■ **REQUIRED TASK**: Copy everything from the line containing "Task: Open the Ver submenu in Acciones" down to the line containing "Action: click(x=626, y=230)", substituting "Screen size" for "Screen dimensions" and leaving all else unchanged. Return only those lines of data, with the pictures left out.

■ **INPUT ROWS**:
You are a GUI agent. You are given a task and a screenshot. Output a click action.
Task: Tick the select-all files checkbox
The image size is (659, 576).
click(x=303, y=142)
---
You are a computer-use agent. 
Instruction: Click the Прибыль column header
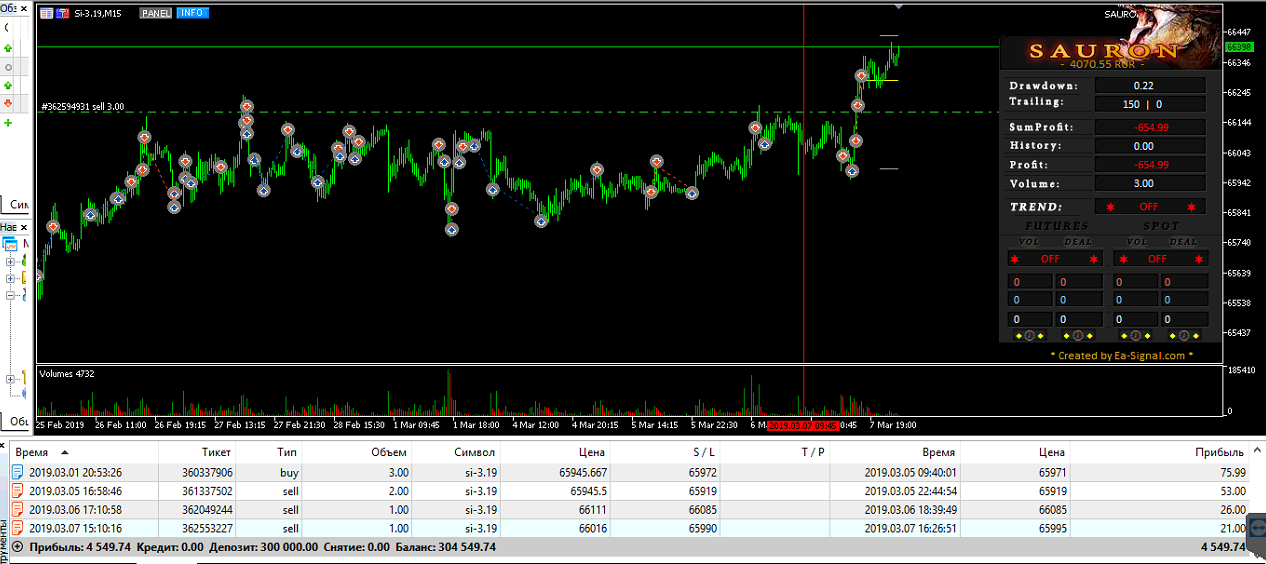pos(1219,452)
--
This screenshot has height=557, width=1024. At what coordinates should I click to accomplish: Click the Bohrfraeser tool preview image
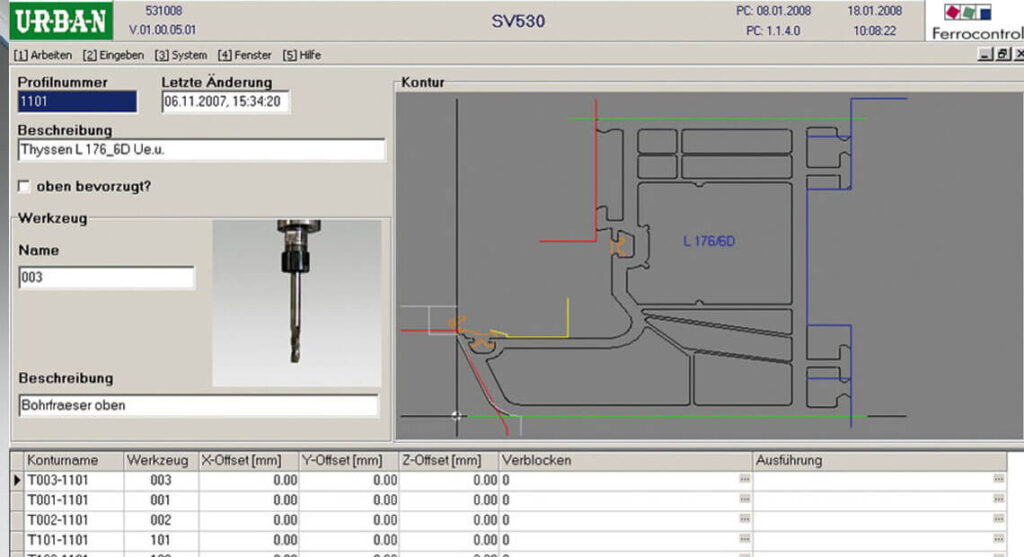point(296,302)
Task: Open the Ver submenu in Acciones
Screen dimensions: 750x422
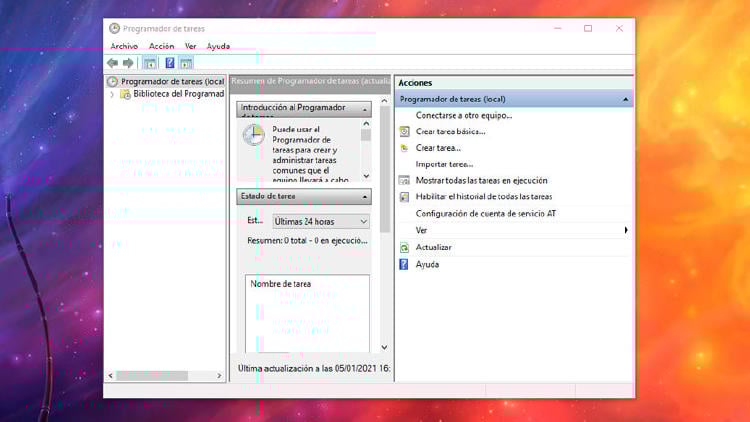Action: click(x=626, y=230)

■ **RESPONSE BELOW**:
Task: Open the Ver submenu in Acciones
Screen size: 750x422
Action: click(x=626, y=230)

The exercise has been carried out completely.